Selection by Partitioning the Solution Paths

Description:

An implementation of the feature Selection procedure by Partitioning the entire Solution Paths (namely SPSP) to identify the relevant features rather than using a single tuning parameter. By utilizing the entire solution paths, this procedure can obtain better selection accuracy than the commonly used approach of selecting only one tuning parameter based on existing criteria, cross-validation (CV), generalized CV, AIC, BIC, and extended BIC (Liu, Y., & Wang, P. (2018) <doi:10.1214/18-EJS1434>). It is more stable and accurate (low false positive and false negative rates) than other variable selection approaches. In addition, it can be flexibly coupled with the solution paths of Lasso, adaptive Lasso, ridge regression, and other penalized estimators.

Version:

0.2.0

Date:

2023-10-21

Maintainer:

Xiaorui (Jeremy) Zhu <zhuxiaorui1989@gmail.com>

URL:

https://xiaorui.site/SPSP/, https://github.com/XiaoruiZhu/SPSP

BugReports:

https://github.com/XiaoruiZhu/SPSP/issues

License:

GPL-2 | GPL-3 [expanded from: GPL (≥ 2)]

Encoding:

UTF-8

Depends:

R (≥ 3.5.0)

Imports:

Rcpp (≥ 1.0.7), glmnet, ncvreg, Matrix, lars

LinkingTo:

Rcpp

Suggests:

testthat (≥ 3.0.0), MASS

Config/testthat/edition:

RoxygenNote:

7.2.3

NeedsCompilation:

yes

Packaged:

2023-10-22 17:01:47 UTC; xiaorui

Author:

Xiaorui (Jeremy) Zhu [aut, cre], Yang Liu [aut], Peng Wang [aut]

Repository:

CRAN

Date/Publication:

2023-10-22 17:20:02 UTC

Selection by Partitioning the Solution Paths

Description

An implementation of the feature Selection procedure by Partitioning the entire Solution Paths (namely SPSP) to identify the relevant features rather than using a single tuning parameter. By utilizing the entire solution paths, this procedure can obtain better selection accuracy than the commonly used approach of selecting only one tuning parameter based on existing criteria, cross-validation (CV), generalized CV, AIC, BIC, and EBIC (Liu, Y., & Wang, P. (2018)).
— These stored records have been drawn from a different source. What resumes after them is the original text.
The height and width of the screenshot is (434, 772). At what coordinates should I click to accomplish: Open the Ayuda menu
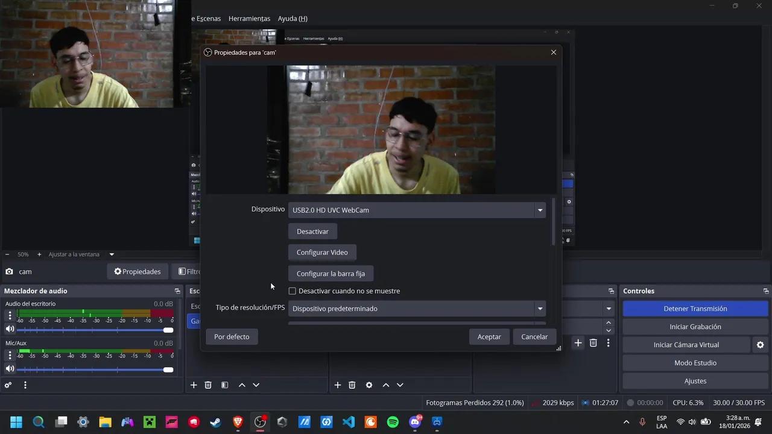pyautogui.click(x=292, y=18)
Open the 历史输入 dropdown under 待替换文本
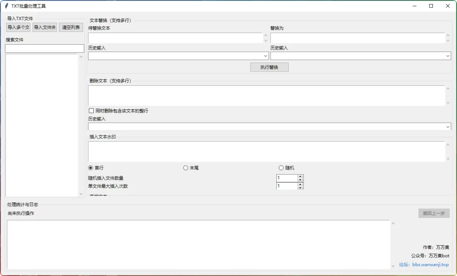This screenshot has width=457, height=276. click(263, 55)
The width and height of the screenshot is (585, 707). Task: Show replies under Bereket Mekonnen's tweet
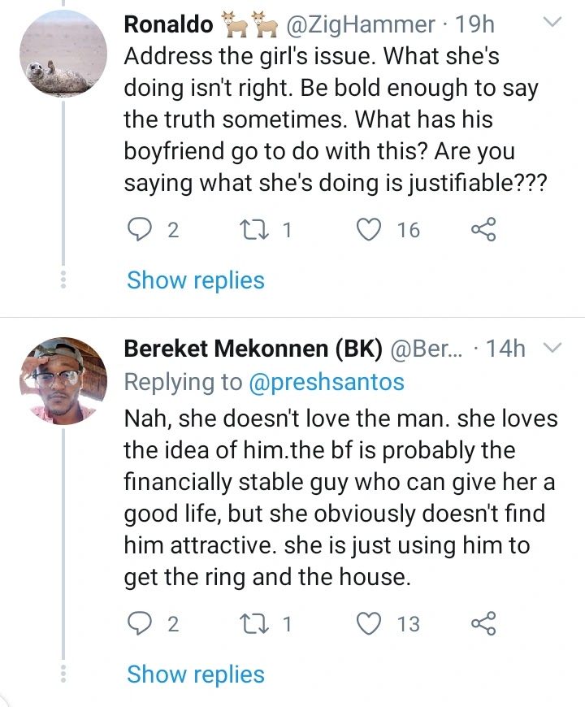[x=196, y=674]
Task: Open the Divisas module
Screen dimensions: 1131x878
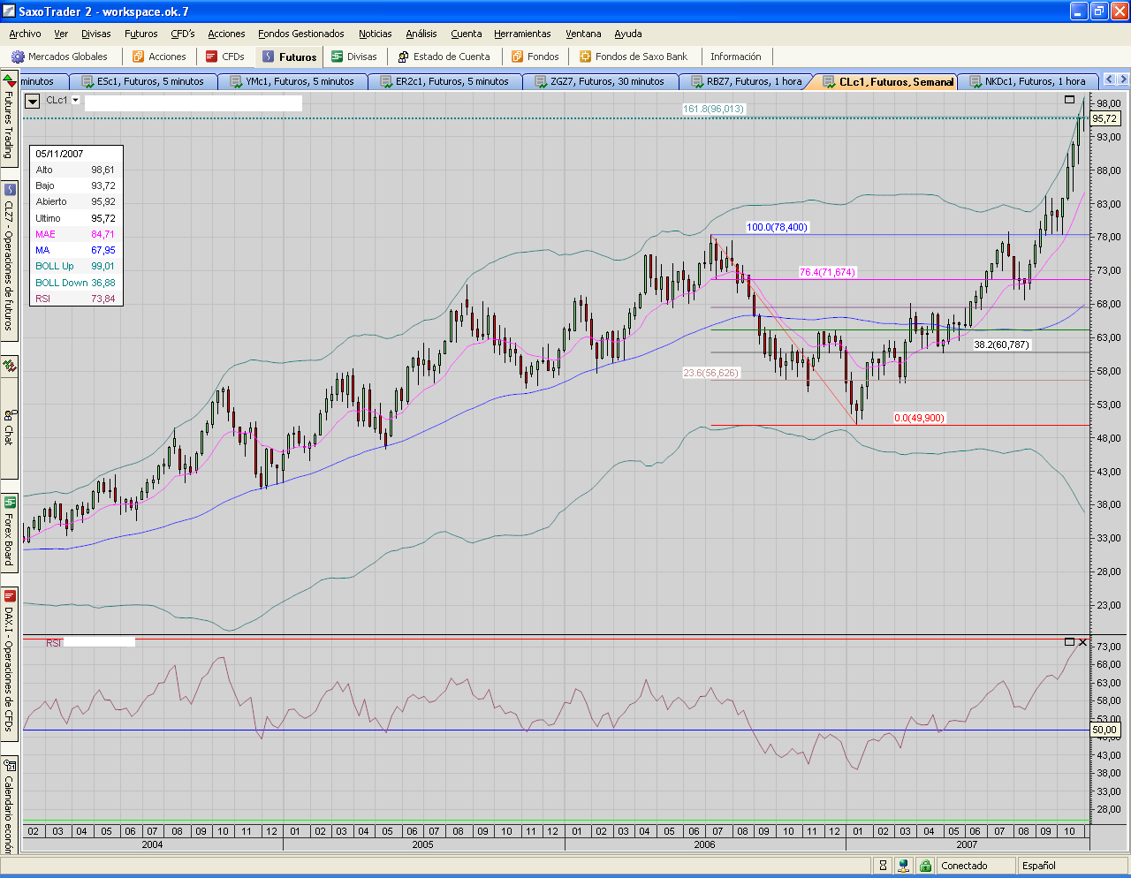Action: pos(353,57)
It is more stable and accurate (low false positive and false negative rates) than other variable selection approaches. In addition, it can be flexibly coupled with the solution paths of Lasso, adaptive Lasso, ridge regression, and other penalized estimators.

Details

This package includes two main functions and several functions (fitfun.SP) to obtains the solution paths. The SPSP function allows users to specify the penalized likelihood approaches that will generate the solution paths for the SPSP procedure. Then this function will automatically partitioning the entire solution paths. Its key idea is to classify variables as relevant or irrelevant at each tuning parameter and then to select all of the variables which have been classified as relevant at least once. The SPSP_step purely apply the partitioning step that needs the solution paths as the input. In addition, there are several functions to obtain the solution paths. They can be used as an input of fitfun.SP argument.

Author(s)

Xiaorui (Jeremy) Zhu, zhuxiaorui1989@gmail.com,
Yang Liu, yliu23@fhcrc.org,
Peng Wang, wangp9@ucmail.uc.edu

References

Liu, Y., & Wang, P. (2018). Selection by partitioning the solution paths. Electronic Journal of Statistics, 12(1), 1988-2017. <10.1214/18-EJS1434>

Four Fitting-Functions that can be used as an input of `fitfun.SP` argument to obtain the solution paths for the SPSP algorithm. The users can also customize a function to generate the solution paths. As long as the customized function take arguments x, y, family, standardize, and intercept, and return an object of class `glmnet`, `lars` (or `SCAD`, `MCP` in the future).

Description

Four Fitting-Functions that can be used as an input of fitfun.SP argument to obtain the solution paths for the SPSP algorithm. The users can also customize a function to generate the solution paths. As long as the customized function take arguments x, y, family, standardize, and intercept, and return an object of class glmnet, lars (or SCAD, MCP in the future).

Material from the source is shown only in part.